JOE HUFFMAN notes a new technological development and rightly anticipates one eventual use of it.

Which, I say, makes it most urgent that a marker be lain down and a line drawn in the sand, NOW, as to the absolute and ironclad nature of the right to privacy.

First, we must dispose of the coinage “Unreasonable [FITB with the particular infringment upon rights at hand].” Let us start with the presupposition that there is no reasonable infringement upon individual rights. Period. End of discussion. This may be distilled down to the bumper sticker/sound bite slogan, “You don’t get to waive my rights.” (Which is essentially what’s going on when a government judge rules on the reasonability of an action of agents of the government.) Such rulings are prima facie evidence of bad faith intent.

Summary: How is it reasonable for the state to rule on the reasonability or lack thereof of actions taken under the aegis of a charter of limitations on the actions of the government?

Next, we must have a more-expansive and more-rigorously-defended definition of privacy that is absolute and inheres closely to the individual.

I argue that privacy must include such matters as identity, self-ownership, and the right to be left alone and unmolested — by all actors, but most especially by the state.

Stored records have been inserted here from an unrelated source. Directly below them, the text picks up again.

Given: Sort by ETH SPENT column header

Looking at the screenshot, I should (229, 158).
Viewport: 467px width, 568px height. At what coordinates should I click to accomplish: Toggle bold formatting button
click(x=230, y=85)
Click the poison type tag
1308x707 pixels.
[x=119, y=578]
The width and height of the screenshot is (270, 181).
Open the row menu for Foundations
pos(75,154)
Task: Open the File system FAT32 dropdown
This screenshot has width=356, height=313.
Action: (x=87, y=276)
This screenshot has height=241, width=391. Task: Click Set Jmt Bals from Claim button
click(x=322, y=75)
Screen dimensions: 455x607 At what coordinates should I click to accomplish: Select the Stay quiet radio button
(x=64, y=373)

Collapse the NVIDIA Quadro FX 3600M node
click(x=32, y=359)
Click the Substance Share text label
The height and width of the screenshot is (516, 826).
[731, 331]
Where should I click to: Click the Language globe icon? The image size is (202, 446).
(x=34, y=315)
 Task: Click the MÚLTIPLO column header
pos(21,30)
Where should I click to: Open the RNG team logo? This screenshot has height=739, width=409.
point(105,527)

In aid of these, I make the following assertions — in no particular order. This list is in no way exhaustive.

The state may not assert an absolute right to know who you are — or who you represent yourself to be. On the other hand, it may demand that you meet certain standards, and that you must therefor prepare and present upon reasonable demand unrebuttable proof that you have, do, shall, or can meet those standards. For example, the state does not need to know who you are or where you live or anything else about you for you to be able to demonstrate dispositively that you have met the criteria for the granting of a driver’s license. In fact, the driver’s license need carry no human-readable identification, only admit to a cooperation with an independently-verifiable trust mark that serves as proof of your assertions.

Neither the state nor any private actor may keep or maintain any permanent record of your identity or of any of the earmarks of identity, or of any transactions with you without your explicit, written, independently verifiable permission on a case-by-case basis.

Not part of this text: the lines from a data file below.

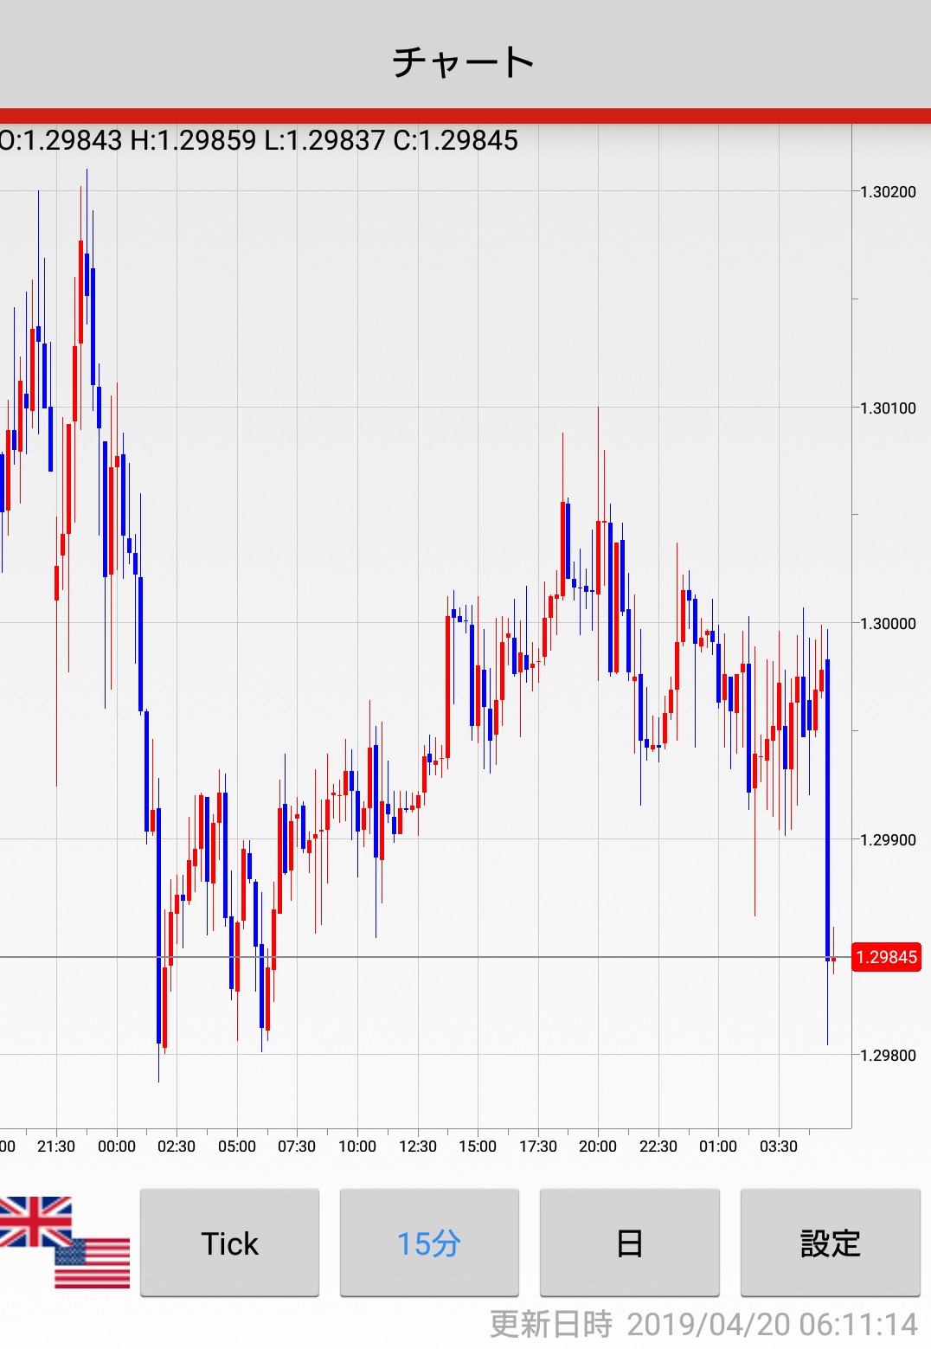Tap the 03:30 time axis label
This screenshot has height=1349, width=931.
click(778, 1147)
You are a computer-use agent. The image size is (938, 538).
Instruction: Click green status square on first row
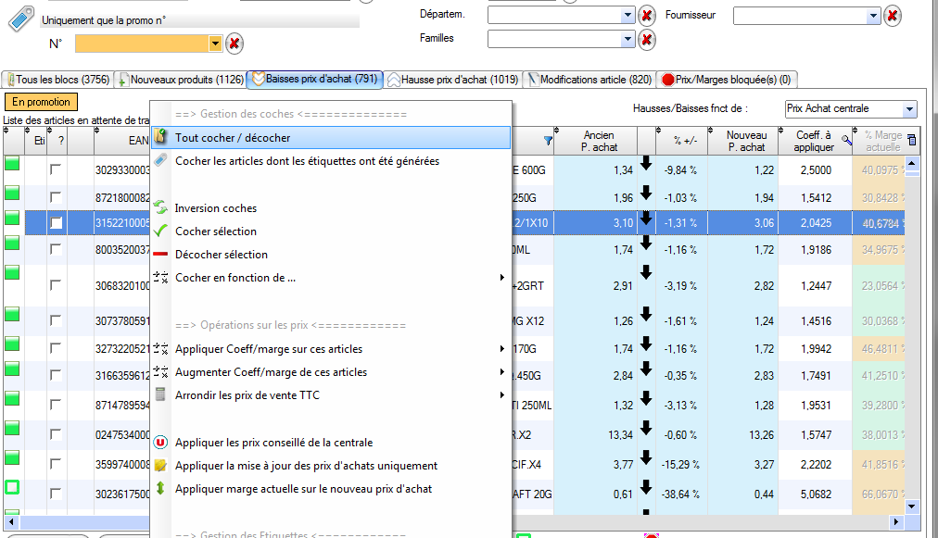(x=13, y=166)
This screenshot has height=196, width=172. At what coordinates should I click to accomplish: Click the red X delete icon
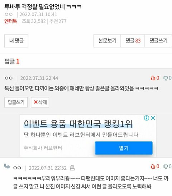click(35, 102)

Identity theft must come to be seen as morally equivalent to murder and must be a capital crime in any society wishing to be considered civilized.

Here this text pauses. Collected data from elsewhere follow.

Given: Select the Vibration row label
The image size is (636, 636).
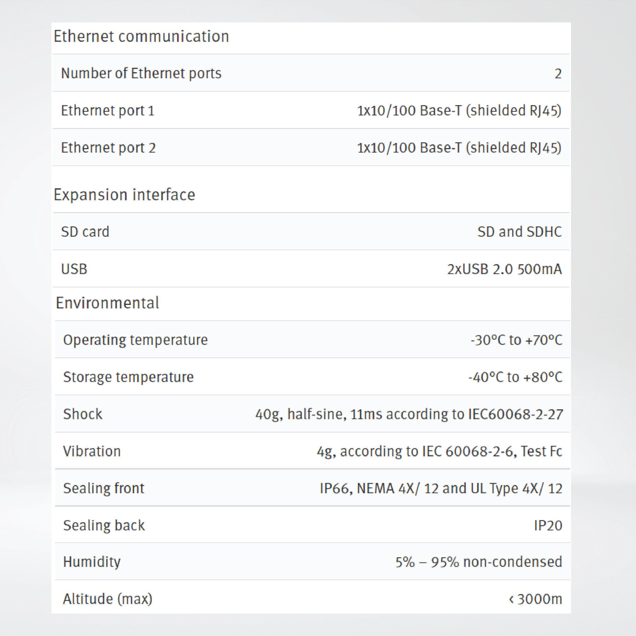Looking at the screenshot, I should (x=92, y=451).
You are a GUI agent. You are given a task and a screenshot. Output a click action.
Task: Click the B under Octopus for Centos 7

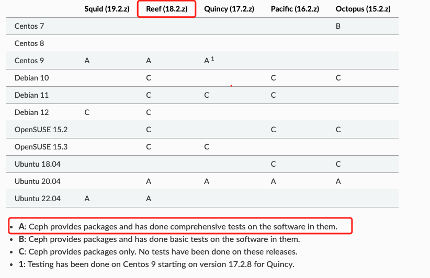[338, 26]
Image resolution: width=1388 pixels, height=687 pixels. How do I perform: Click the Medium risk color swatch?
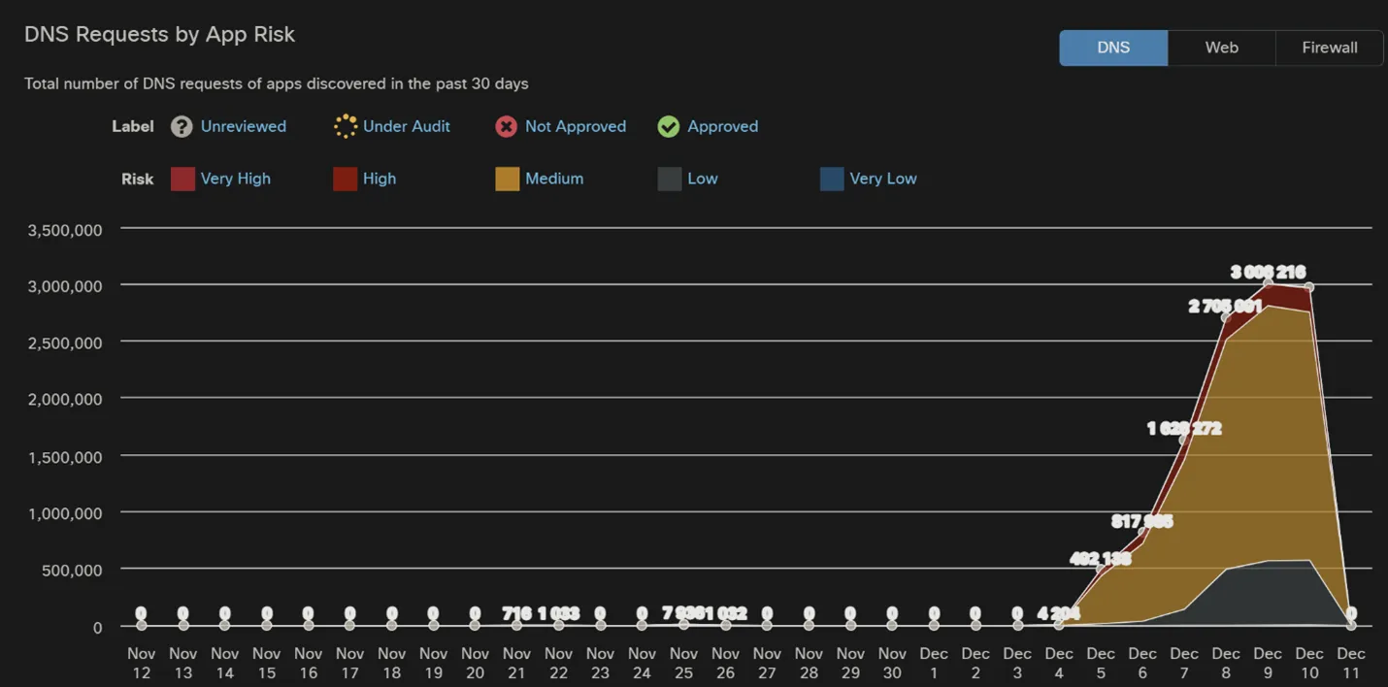coord(507,179)
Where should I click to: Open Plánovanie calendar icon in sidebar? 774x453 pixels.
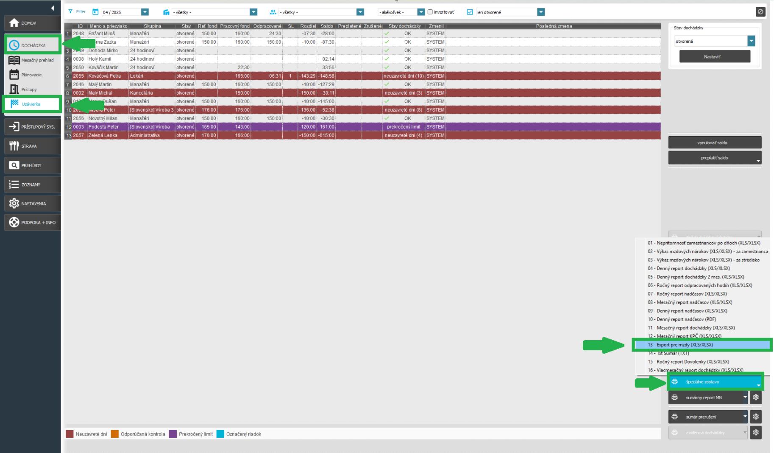coord(14,75)
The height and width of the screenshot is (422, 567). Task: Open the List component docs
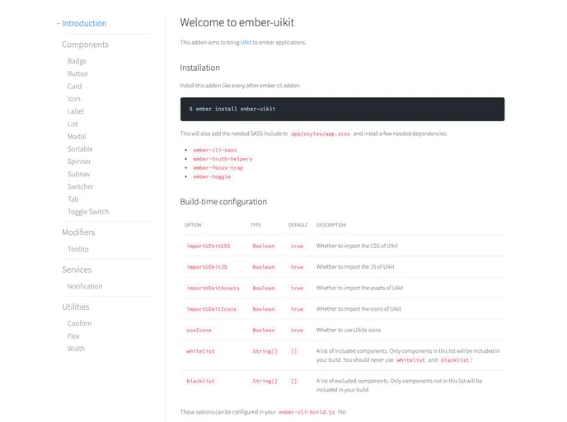click(73, 124)
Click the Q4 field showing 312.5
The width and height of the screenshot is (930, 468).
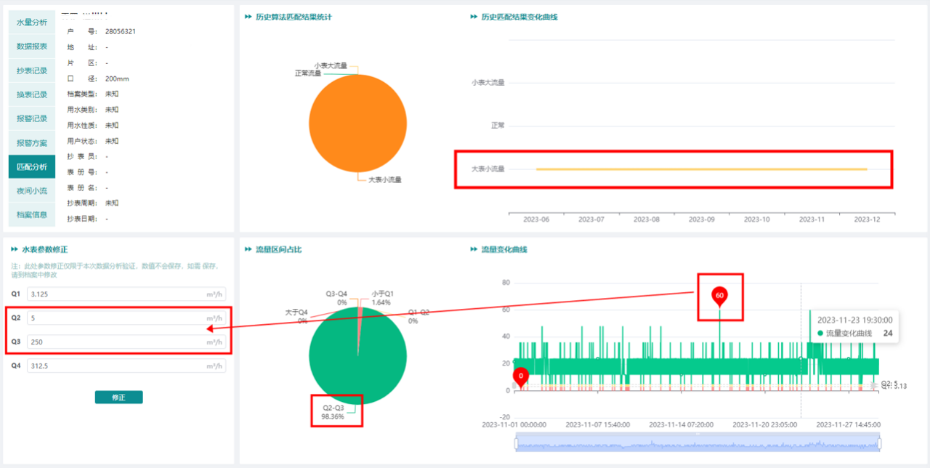(x=116, y=366)
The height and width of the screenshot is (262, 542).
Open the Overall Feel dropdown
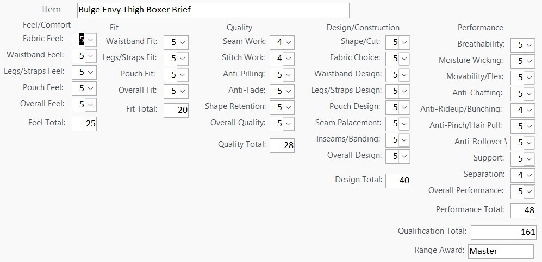click(91, 104)
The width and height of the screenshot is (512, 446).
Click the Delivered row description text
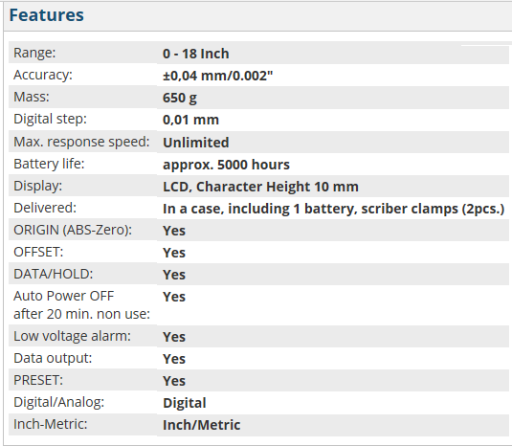333,209
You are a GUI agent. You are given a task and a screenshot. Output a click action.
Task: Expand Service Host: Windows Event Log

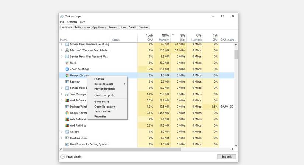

Recordings of any nature which may expose an individual’s identity may not be promulgated in any medium or in any venue without the explicit, written, independently verifiable permission on a case-by-case basis. Note the promulgation. Any individual may take a photograph of a street scene with people in it, but if he publishes it without permission…

And most certainly the state may not surveil the people for any reason under any pretext whatsoever, as it is a clear violation of the constitutional right to privacy. There is no “in public” exception to any of these rules. If privacy is not absolute, it does not exist.

Many people will argue, no doubt, that these strictures would make it impossible for ordinary commerce to be carried out. Contra that, I offer this example:

You walk into a store. You select your merchandise. The proprietor adds up the bill and informs you of the price, with tax. You pay him in bills and coins. He wraps your purchase according to custom and usage. You walk out. Both parties to the transaction are — presumably — happy with it. Neither need know anything more about the other than the bare fact of his existence. More may be volunteered at any step along the way, but it need not be demanded, nor need it be a mandatory prerequisite for the transaction to occur.

I submit to you that all of my criteria as listed above are met in this description. I further submit to you that this description applies to all human interaction, and that any interactions which cannot be carried out within these limits probably encapsulate affronts to liberty.

Certainly, for someone to claim a compelling state interest otherwise ought to raise enough red flags to mark a space shuttle crawler road trip.